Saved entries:
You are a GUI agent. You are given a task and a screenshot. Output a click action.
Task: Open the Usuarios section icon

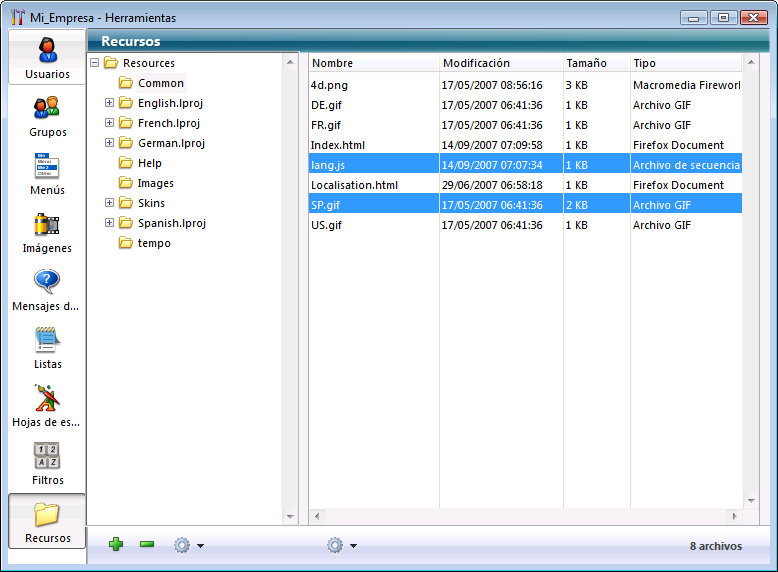point(47,50)
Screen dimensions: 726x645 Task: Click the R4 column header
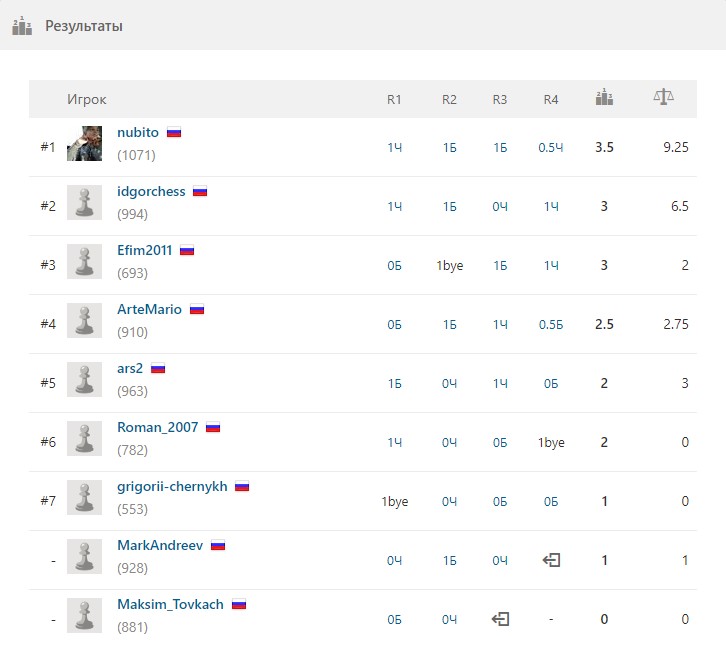click(x=551, y=100)
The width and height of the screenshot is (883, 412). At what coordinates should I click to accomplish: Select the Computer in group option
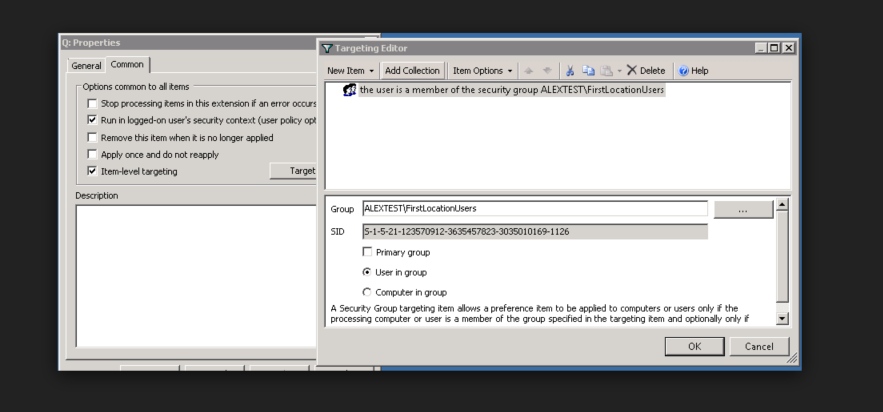(367, 292)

• Task to complete:
Your copy should consist solely of the lines from the line containing "Task: Open the Usuarios section icon" through the last line of the records above, reproduced exactly, with the pictures left out.

• Exercise output:
Task: Open the Usuarios section icon

point(47,50)
Screen dimensions: 726x645 Task: Click the R4 column header
click(x=551, y=100)
The width and height of the screenshot is (883, 412). At what coordinates should I click to accomplish: Select the Computer in group option
(367, 292)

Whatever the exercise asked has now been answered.